Despite the potential seriousness and impact on the mental health related to the pandemic in the infected patients and the community at large, most healthcare professionals have received relatively little training in the delivery of mental health care in the face of such pandemics (Xiang et al. 2020). Timely mental health care and mental healthcare training need to be developed and implemented as part of professional development activities (Xiang et al. 2020).
As with any infectious disease outbreak, it is necessary for the Governments to take steps to quell the epidemic of fear that eventuates (Malta et al. 2020). Rapid communication about disease control and prevention is essential. Education campaigns should be launched to promote public health messages that prevent the spread of the disease and encourage the public to take proactive actions, such as reporting signs of illness to health professionals (Wang et al. 2020).

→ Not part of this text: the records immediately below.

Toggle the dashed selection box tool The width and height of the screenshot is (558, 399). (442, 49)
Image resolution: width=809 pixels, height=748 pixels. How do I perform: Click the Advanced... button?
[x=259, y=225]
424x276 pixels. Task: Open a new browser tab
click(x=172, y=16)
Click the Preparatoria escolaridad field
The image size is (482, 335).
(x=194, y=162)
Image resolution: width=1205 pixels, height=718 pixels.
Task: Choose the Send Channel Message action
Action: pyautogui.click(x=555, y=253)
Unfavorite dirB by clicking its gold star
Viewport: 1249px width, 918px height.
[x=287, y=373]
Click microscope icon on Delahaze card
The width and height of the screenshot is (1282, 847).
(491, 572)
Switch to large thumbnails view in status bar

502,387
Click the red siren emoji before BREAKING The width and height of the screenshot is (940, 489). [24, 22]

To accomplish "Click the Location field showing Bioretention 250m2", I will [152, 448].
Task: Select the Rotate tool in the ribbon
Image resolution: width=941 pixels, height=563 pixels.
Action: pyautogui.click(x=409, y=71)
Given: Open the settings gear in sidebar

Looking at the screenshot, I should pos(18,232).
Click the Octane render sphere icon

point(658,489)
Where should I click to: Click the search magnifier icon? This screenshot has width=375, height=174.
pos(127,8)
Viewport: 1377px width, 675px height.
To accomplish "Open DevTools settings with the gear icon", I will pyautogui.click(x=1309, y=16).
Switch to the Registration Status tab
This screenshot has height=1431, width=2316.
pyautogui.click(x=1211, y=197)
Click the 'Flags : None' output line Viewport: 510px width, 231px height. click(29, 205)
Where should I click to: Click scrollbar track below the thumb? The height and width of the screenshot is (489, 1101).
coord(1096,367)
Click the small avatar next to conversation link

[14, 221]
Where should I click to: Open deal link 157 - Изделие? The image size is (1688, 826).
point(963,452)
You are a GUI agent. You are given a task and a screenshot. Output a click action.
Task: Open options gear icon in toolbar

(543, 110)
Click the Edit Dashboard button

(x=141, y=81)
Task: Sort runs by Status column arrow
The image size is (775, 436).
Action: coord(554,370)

Practical steps to manage our mental health during these difficult times include managing media consumption and accessing information which allows us to take practical steps to protect ourselves and our loved ones (World Health Organization 2020). Accessing non‐official information can foster further, and often unnecessary, anxiety and panic (Johal 2009). Increasingly populations are being asked to stay in our homes for personal safety and the safety of others. Ensuring daily exercise activities, albeit for some of us in the confines of our home, have a positive impact on our mental health (Deslandes et al. 2009). As the physical distance from each other increases, finding ways to maintain our social connectedness is critical. Lack of interpersonal attachments is linked to poor physical, emotional, and mental health (Baumeister & Leary 1995). Setting up regular phone calls or video conferences with family, friends, and colleagues can bridge the gaps brought on by social distancing. As social beings, we need each other. As we are being asked to act in an increasingly unsocial way in order to overcome the challenges of this pandemic, we must remember that we are all in this together and act accordingly.